- **Goal of the exercise**: Pictures in the listing below are skipped, while the lines from the "Viewport: 1024px width, 651px" line through the "Click the repost count 223" line are returned word for word.

Segment Start: Listed records

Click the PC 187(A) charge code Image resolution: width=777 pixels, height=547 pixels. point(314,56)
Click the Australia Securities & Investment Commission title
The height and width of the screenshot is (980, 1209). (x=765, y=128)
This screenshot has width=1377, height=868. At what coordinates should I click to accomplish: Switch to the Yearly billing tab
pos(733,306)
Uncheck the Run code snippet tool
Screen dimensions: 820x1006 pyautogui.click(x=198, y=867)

Segment End: Listed records
Segment Start: Listed records

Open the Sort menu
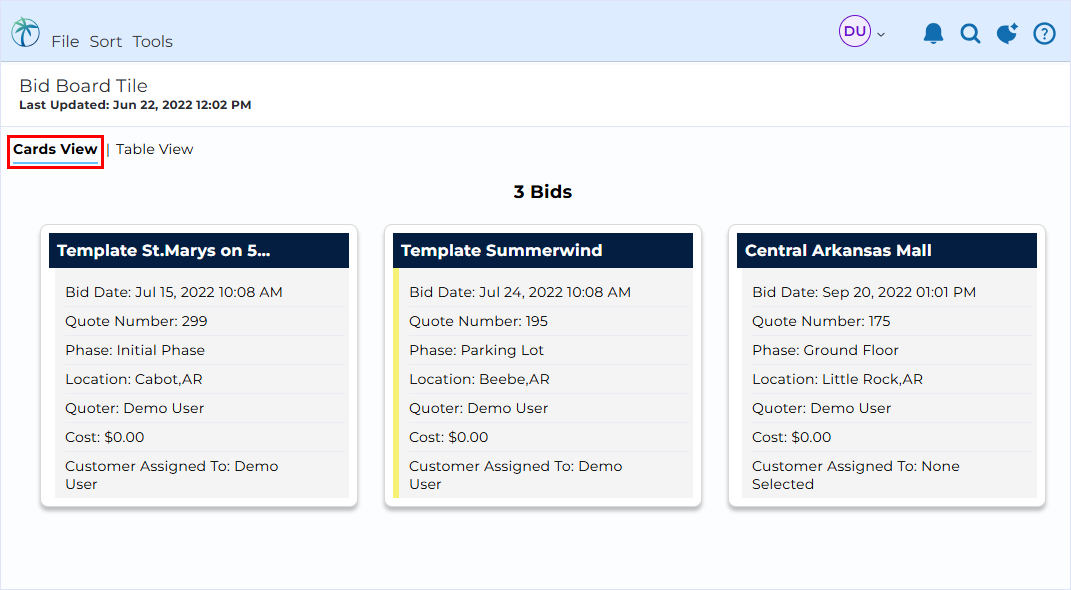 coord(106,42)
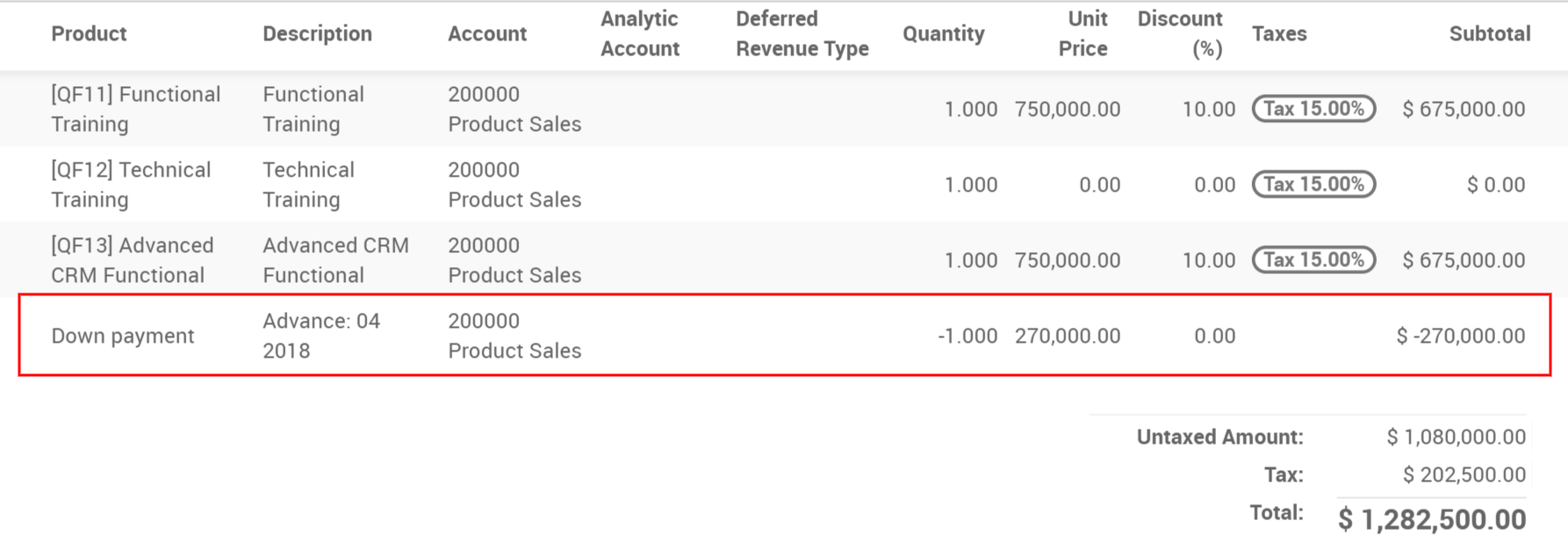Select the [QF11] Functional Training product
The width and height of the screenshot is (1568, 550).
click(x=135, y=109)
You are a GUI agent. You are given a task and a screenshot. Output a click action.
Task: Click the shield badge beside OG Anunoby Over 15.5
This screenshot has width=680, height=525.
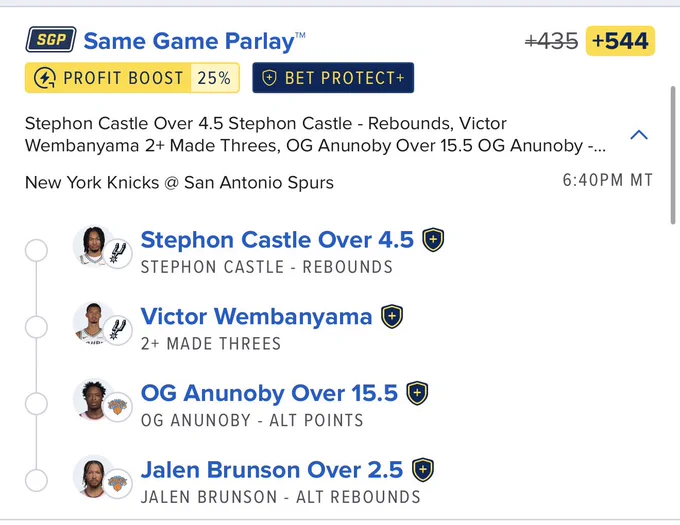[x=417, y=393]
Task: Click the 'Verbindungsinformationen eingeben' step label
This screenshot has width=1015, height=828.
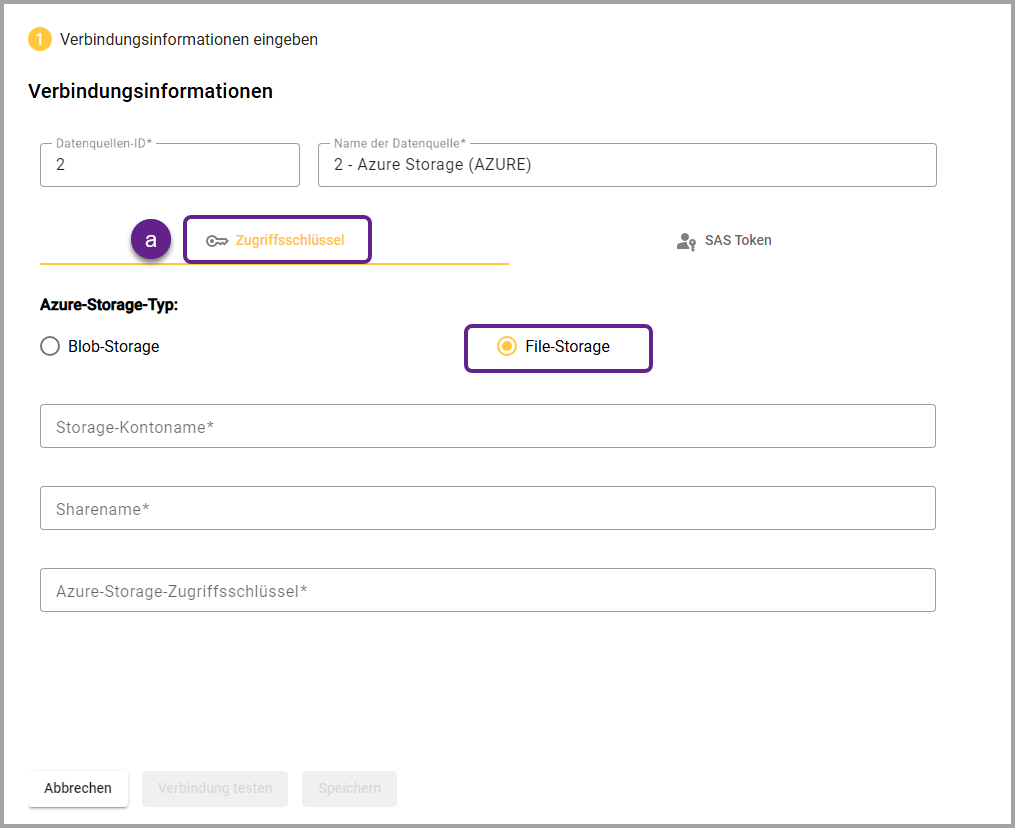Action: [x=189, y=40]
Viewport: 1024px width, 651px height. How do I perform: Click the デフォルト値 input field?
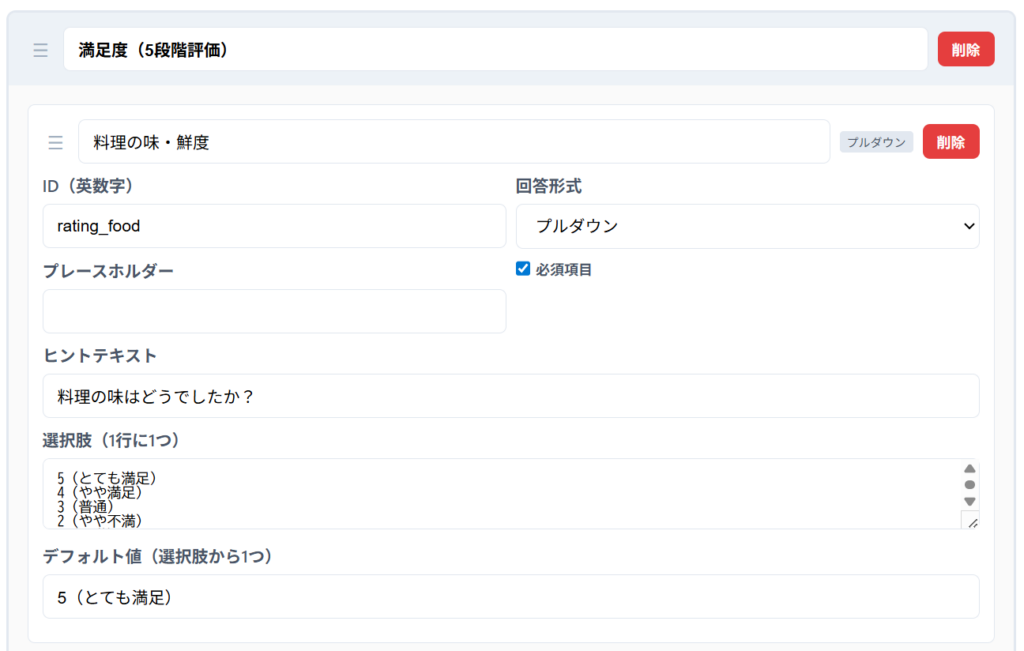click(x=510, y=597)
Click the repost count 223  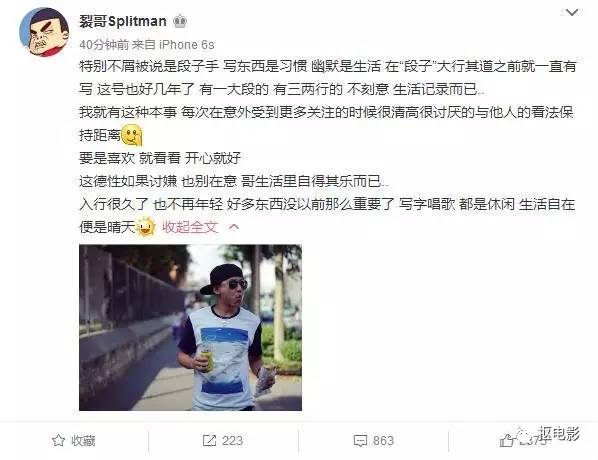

Segment End: Listed records
Segment Start: Listed records

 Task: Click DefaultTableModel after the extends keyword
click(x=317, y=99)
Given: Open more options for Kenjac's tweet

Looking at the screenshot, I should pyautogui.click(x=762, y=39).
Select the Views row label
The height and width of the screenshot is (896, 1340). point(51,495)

Segment End: Listed records

- **Exercise response**:
Viewport: 1024px width, 651px height. How do I perform: Click the デフォルト値 input field?
click(x=510, y=597)
Click the repost count 223  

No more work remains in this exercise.